BS Economy Bureau in New Delhi

The task force on direct taxes, headed by Vijay Kelkar, adviser to finance minister Jaswant Singh, is likely to recommend lowering of income tax rates, abolishing dividend tax, rationalisation of minimum alternate tax and phasing out of exemptions.

According to finance ministry sources, the task force would introduce certain measures to ensure that abolition of dividend tax and MAT rationalisation would be revenue neutral. Phasing out exemptions would, however, yield substantial tax receipts to the government.

While the income tax rates of 10, 20 and 30 per cent may not be tinkered with, the slabs may be raised. At present, annual income in the Rs 50,000- 60,000 band attracts 10 per cent tax, in the Rs 60,001-1,50,000 band 20 per cent and over Rs 1,50,000 a tax rate of 30 per cent.

Sources said the threshold levels at which the 10, 20 and 30 per cent tax rates would be imposed are likely to be raised. The Parthasarthi Shome advisory group on tax policy and tax administration had also made a similar recommendation.

With the committee set to emphasise on removal of exemptions, sources said it is likely that the MAT rate too might be rationalised. At present, companies with zero tax liability pay MAT at the rate of 7.5 per cent. If most of the exemptions are done away with, there is a case for reducing MAT, they said.

The Shome committee had, however, said that MAT should be imposed on a combination of net worth and dividend distributed by the company and not on its book profits. There was scope for fudging the book profit figures and further the present MAT structure was in favour of promoters who paid themselves good dividends but tax at 7.5 per cent to the government.

The 10 per cent (without surcharge) dividend tax at the hands of shareholders has been one of the most controversial issues.

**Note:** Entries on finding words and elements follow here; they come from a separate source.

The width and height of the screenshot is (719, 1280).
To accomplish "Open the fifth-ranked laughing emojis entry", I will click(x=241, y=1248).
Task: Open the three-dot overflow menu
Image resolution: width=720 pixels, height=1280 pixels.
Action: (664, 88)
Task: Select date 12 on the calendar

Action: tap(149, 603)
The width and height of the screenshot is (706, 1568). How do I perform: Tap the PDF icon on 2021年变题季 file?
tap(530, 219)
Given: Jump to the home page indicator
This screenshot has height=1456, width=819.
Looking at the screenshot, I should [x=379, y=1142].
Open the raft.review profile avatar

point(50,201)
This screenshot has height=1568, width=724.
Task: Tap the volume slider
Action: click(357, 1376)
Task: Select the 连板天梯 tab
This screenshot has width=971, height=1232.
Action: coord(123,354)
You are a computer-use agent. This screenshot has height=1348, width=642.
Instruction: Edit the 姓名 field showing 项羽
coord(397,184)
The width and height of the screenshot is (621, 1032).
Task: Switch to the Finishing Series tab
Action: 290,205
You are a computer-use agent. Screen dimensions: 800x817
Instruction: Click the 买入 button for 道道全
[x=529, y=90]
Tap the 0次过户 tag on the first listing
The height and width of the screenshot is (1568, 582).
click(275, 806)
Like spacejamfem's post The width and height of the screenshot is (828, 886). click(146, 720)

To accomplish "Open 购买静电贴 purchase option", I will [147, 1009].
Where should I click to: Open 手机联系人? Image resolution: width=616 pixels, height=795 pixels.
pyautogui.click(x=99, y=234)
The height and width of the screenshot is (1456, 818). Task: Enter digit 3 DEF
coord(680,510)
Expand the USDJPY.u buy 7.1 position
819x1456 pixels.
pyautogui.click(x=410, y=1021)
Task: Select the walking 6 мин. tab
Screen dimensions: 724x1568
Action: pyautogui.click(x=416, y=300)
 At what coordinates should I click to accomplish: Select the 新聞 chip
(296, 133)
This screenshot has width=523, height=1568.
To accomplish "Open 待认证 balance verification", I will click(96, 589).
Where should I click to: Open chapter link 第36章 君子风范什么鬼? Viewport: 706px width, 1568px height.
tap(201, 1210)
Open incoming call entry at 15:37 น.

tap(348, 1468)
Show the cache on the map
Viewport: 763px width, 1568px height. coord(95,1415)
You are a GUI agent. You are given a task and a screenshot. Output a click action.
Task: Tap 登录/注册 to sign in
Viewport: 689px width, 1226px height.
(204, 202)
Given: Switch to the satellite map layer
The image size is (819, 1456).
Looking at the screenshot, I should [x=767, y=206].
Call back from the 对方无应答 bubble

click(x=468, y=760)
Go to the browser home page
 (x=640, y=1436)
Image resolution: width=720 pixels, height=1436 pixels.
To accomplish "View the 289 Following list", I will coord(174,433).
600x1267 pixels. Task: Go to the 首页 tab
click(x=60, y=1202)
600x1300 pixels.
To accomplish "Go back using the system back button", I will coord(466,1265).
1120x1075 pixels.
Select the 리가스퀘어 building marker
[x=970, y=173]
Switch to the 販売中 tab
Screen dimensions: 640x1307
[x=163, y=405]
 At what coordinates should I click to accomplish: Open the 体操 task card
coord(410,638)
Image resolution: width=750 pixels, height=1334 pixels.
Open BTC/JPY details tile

Former Finance Minister Yashwant Sinha in the Budget for 2002-03 had shifted the onus of paying dividend tax to the shareholders from the companies, for which he attracted a lot of flak.

Dividend tax is often seen as a double taxation of the corporates by the government. Industry chambers and companies have year after year lobbied for removal of dividend tax.

However, given the fact it yields substantial revenues of about Rs 10,000 crore (Rs 100 billion) a year to the exchequer, the government had refrained from doing so.

The Kelkar task force would take a stern view on exemptions. Sources said a sunset clause viz, a time period over which the exemptions should be phased out is likely to be suggested by the task force. Exemptions available to charitable institutions, which cost the government over Rs 5,000 crore (Rs 50 billion) a year are likely to be knocked off.